*** Dataset extract Section Begins ***

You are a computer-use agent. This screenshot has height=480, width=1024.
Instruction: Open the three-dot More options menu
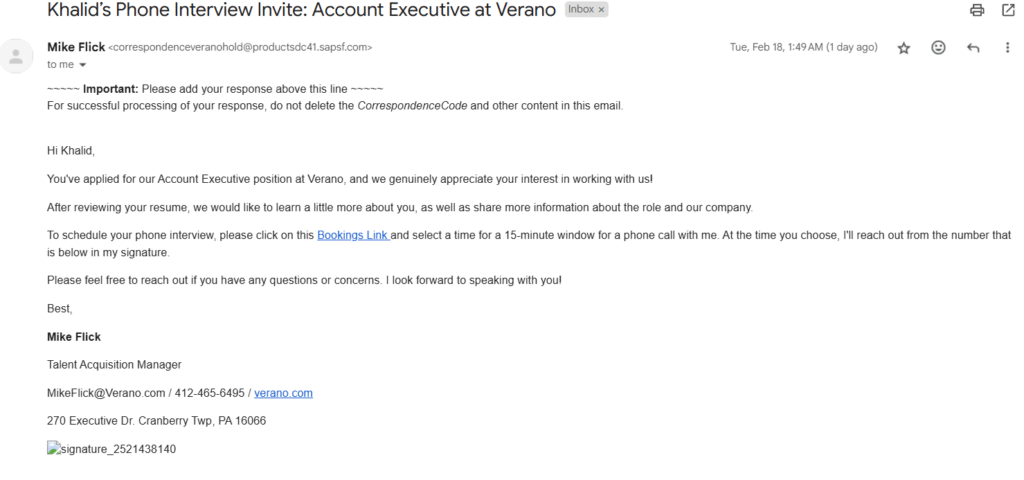tap(1008, 48)
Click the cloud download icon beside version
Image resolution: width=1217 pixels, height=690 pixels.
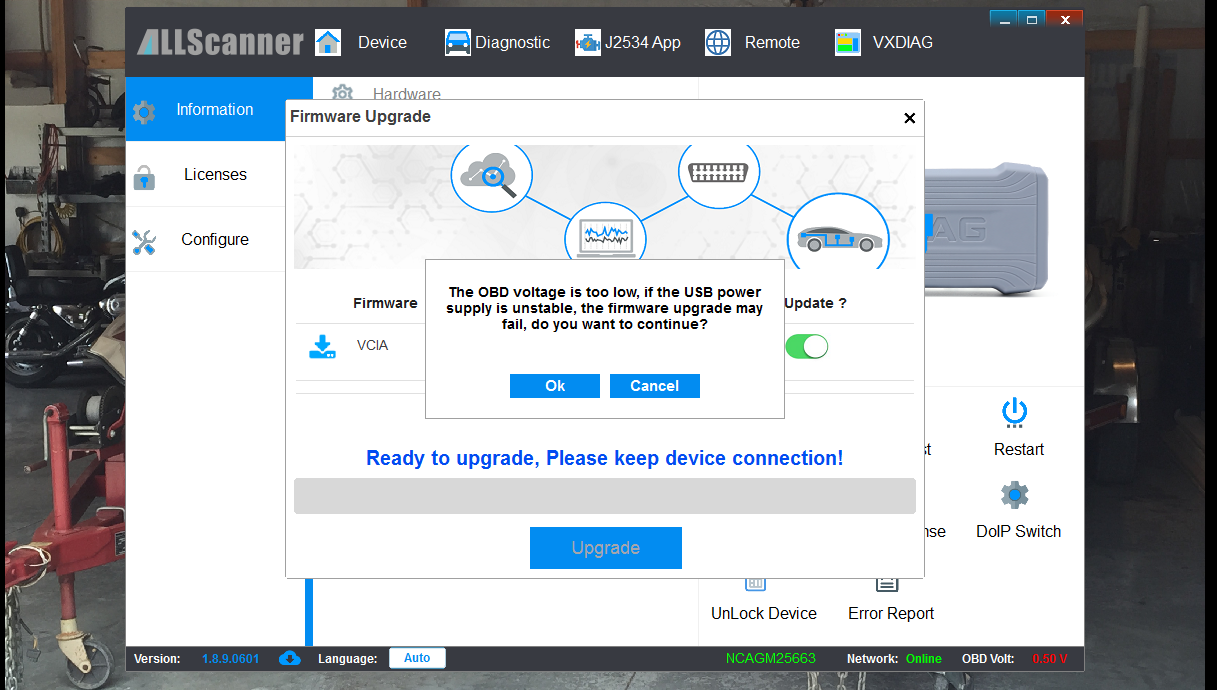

*** Dataset extract Section Ends ***

How to complete this task
Where a line contains "Click the cloud download icon beside version", begin there and set down exactly each line through the end of the data above, omitting any pictures.

Answer to the exercise
Click the cloud download icon beside version
Image resolution: width=1217 pixels, height=690 pixels.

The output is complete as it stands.